WHAT YOU HAVE TO DO: Each line of the records that holds "chip" should be shown in full.

SUPPLIED RECORDS:
====
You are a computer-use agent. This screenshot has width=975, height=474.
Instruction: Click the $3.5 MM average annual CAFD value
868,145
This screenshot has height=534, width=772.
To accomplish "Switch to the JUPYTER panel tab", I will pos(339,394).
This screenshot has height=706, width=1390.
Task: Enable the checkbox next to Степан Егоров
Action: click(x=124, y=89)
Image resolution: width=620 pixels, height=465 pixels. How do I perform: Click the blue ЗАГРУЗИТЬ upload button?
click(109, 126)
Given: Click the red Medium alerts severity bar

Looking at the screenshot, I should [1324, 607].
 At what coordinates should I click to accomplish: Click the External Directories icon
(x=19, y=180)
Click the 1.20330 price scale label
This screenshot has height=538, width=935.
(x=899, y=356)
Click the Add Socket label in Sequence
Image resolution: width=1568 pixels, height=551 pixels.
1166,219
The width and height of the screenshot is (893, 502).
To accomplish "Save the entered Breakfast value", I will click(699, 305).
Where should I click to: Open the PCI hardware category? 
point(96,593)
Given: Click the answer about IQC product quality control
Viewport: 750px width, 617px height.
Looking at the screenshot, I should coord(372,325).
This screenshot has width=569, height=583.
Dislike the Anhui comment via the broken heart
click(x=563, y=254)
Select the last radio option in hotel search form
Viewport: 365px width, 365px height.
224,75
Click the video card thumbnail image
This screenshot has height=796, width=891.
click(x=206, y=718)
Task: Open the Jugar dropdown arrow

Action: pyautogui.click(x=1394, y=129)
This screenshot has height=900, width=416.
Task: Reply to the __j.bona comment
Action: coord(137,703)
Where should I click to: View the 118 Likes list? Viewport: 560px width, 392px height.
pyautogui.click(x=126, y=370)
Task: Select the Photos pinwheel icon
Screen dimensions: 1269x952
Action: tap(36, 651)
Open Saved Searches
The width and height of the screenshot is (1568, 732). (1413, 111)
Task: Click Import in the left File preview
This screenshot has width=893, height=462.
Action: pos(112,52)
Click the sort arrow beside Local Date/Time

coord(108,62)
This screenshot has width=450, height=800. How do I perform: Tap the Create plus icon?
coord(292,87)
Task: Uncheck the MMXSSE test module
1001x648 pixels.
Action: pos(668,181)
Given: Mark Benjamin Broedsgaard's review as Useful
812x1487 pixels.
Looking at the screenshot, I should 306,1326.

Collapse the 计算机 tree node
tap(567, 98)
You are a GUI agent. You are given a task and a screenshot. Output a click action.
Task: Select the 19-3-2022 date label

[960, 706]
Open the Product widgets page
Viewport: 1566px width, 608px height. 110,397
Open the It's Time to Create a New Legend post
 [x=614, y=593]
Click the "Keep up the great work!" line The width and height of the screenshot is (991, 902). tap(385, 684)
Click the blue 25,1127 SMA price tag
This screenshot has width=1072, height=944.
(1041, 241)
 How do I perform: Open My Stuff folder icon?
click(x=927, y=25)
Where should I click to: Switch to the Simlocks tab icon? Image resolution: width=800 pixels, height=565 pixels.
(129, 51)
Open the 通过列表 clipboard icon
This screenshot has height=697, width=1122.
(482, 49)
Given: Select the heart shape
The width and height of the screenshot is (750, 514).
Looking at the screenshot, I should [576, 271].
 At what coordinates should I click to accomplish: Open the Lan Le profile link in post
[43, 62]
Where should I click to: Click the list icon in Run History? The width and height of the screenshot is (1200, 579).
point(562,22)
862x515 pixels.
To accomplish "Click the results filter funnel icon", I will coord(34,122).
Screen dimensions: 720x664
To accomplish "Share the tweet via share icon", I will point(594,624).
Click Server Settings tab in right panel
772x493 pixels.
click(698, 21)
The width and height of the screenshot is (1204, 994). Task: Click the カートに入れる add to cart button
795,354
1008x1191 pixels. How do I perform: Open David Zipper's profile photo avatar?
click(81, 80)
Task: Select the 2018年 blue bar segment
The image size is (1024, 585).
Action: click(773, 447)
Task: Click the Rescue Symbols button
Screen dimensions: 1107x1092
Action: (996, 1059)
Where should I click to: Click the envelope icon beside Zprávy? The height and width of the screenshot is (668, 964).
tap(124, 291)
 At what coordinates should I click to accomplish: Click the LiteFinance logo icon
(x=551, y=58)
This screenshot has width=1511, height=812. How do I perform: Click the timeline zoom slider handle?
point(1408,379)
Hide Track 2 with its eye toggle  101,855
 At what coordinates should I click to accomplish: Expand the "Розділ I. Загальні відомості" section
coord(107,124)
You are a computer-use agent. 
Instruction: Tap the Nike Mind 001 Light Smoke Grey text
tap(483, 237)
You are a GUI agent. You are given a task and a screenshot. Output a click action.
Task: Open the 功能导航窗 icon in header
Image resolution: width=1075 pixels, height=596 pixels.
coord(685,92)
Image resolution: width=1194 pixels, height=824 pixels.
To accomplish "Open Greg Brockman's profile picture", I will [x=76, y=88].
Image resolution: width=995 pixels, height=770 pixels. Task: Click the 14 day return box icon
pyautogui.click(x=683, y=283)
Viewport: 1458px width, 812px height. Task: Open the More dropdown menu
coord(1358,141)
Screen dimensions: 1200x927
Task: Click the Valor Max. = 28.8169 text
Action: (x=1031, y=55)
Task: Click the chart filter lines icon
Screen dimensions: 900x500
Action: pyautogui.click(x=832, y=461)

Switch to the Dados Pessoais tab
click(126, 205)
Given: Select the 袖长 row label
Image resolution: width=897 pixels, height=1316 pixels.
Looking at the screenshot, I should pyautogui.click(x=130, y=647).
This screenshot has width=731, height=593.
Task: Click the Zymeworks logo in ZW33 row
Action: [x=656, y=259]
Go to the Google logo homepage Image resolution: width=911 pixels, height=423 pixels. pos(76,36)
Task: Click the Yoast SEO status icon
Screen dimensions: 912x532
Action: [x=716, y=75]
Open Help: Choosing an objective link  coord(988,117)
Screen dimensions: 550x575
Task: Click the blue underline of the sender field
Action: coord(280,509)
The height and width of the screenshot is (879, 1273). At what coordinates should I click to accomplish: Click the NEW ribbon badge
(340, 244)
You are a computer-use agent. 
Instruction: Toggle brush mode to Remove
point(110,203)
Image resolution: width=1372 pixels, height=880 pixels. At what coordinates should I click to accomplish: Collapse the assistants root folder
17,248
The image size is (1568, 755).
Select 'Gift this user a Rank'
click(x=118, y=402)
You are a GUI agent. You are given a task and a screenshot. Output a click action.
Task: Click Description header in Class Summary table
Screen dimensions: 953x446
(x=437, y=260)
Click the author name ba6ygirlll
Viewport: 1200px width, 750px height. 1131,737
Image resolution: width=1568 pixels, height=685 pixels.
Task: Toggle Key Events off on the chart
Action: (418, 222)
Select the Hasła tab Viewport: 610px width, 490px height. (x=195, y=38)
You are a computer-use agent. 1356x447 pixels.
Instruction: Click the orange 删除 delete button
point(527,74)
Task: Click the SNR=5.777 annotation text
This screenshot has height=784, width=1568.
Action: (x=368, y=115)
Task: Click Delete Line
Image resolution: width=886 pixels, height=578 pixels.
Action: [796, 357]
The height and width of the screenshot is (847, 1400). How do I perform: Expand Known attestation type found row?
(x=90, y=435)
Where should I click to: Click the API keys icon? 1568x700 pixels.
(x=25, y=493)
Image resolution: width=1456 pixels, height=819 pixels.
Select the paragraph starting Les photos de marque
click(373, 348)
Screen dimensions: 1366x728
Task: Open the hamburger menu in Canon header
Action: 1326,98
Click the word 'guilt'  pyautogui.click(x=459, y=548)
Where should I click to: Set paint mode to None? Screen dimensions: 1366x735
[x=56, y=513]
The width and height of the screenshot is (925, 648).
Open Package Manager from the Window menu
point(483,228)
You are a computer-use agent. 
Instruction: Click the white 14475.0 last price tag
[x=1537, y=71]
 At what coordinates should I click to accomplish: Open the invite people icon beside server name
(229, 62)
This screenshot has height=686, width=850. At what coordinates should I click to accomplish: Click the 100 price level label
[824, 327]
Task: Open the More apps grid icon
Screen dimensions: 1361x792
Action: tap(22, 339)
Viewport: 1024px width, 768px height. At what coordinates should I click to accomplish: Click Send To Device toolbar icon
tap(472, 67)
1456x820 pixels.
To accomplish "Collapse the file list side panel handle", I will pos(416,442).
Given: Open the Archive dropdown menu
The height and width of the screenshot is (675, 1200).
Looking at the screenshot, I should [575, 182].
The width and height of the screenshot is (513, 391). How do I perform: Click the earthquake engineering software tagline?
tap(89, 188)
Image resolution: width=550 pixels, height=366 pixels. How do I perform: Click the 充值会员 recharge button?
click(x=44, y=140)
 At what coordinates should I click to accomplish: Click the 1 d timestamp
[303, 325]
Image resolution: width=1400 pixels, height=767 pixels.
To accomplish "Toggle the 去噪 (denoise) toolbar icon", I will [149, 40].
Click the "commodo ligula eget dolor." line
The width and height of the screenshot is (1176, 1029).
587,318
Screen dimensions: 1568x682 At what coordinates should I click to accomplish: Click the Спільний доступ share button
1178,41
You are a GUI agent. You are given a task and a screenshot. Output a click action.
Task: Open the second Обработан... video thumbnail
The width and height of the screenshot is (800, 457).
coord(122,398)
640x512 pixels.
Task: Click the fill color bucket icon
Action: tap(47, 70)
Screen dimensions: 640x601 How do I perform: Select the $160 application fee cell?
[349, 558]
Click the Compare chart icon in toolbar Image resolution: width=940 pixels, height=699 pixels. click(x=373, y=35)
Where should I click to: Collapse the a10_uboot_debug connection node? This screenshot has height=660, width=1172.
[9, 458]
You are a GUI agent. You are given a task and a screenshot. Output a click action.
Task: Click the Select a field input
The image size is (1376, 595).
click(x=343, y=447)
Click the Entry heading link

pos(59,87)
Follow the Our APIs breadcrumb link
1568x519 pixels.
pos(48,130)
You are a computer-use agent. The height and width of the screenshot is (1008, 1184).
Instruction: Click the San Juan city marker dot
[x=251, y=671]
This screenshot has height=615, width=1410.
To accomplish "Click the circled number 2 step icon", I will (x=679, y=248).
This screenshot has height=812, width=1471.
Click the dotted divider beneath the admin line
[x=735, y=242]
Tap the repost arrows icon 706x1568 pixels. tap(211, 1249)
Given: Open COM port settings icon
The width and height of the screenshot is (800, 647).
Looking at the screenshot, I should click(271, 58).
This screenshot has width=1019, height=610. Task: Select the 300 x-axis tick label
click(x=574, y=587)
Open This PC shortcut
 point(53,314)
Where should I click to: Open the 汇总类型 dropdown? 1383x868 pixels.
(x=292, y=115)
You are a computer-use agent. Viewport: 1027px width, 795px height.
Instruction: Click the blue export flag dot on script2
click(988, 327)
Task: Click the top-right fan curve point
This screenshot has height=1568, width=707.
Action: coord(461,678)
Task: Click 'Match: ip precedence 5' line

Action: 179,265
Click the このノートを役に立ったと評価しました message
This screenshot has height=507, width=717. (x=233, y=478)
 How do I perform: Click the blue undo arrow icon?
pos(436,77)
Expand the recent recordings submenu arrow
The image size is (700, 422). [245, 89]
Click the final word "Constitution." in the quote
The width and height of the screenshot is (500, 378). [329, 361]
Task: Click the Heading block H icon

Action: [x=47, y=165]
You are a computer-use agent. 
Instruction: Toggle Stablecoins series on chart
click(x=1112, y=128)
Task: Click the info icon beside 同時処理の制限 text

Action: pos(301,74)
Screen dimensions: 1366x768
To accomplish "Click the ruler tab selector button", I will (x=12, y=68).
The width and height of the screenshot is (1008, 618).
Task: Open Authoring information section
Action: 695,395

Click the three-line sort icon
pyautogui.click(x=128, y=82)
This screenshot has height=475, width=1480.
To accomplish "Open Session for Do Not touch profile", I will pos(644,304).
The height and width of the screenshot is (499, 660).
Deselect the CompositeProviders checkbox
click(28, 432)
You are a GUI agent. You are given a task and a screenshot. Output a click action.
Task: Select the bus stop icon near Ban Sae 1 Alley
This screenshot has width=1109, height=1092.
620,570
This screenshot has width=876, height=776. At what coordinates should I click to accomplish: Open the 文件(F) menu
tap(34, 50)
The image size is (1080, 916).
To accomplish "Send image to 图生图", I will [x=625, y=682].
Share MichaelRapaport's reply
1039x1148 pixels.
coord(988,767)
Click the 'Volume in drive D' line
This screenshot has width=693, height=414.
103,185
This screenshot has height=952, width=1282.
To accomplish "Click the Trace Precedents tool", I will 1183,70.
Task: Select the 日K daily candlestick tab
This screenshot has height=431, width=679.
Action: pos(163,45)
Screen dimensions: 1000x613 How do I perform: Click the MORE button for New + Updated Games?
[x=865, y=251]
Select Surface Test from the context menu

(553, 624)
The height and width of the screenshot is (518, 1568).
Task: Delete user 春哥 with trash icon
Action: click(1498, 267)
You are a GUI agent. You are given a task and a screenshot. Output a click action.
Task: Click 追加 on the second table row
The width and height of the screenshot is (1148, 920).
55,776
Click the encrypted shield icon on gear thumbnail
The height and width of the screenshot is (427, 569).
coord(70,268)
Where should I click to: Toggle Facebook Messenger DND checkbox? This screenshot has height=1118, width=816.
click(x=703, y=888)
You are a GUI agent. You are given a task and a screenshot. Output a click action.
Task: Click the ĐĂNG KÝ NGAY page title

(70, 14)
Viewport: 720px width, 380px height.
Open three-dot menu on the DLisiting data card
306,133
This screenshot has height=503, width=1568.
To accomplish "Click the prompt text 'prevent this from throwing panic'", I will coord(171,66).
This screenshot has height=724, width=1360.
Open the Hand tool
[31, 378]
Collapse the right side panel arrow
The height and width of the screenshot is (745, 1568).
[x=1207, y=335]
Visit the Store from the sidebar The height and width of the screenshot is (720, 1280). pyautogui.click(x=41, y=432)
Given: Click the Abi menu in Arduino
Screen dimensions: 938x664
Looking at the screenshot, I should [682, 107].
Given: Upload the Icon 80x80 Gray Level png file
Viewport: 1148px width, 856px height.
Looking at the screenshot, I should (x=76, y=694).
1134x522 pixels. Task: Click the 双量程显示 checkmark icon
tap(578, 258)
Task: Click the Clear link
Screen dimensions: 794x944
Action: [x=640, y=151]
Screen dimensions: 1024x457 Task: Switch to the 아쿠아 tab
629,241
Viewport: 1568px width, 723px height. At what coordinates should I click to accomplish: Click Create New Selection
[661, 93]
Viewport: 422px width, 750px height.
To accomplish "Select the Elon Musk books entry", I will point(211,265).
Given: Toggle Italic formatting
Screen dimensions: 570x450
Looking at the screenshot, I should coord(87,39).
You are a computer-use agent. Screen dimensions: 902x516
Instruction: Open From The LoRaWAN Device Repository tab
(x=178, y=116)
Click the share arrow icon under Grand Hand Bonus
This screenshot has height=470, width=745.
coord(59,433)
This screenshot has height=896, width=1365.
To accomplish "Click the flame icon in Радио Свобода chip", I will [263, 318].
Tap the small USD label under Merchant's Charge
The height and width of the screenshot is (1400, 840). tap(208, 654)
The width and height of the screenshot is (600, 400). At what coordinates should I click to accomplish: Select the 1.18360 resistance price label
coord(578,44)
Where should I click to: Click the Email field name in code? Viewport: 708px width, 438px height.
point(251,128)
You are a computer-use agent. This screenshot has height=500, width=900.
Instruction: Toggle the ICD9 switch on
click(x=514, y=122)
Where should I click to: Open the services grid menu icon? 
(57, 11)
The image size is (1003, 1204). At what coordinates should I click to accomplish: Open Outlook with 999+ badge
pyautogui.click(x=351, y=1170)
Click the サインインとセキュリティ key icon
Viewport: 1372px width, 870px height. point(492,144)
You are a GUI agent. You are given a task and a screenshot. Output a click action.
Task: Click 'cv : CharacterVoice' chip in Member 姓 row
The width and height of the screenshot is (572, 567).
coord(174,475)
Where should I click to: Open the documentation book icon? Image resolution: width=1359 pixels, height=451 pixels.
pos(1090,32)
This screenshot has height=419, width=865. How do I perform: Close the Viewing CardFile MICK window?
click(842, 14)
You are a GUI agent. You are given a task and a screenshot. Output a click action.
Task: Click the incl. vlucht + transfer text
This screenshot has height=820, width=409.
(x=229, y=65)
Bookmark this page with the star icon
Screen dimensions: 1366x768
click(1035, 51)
====
TASK RESULT:
To accomplish "Click the flame icon in Радио Свобода chip", I will [263, 318].
Task: Click 'cv : CharacterVoice' chip in Member 姓 row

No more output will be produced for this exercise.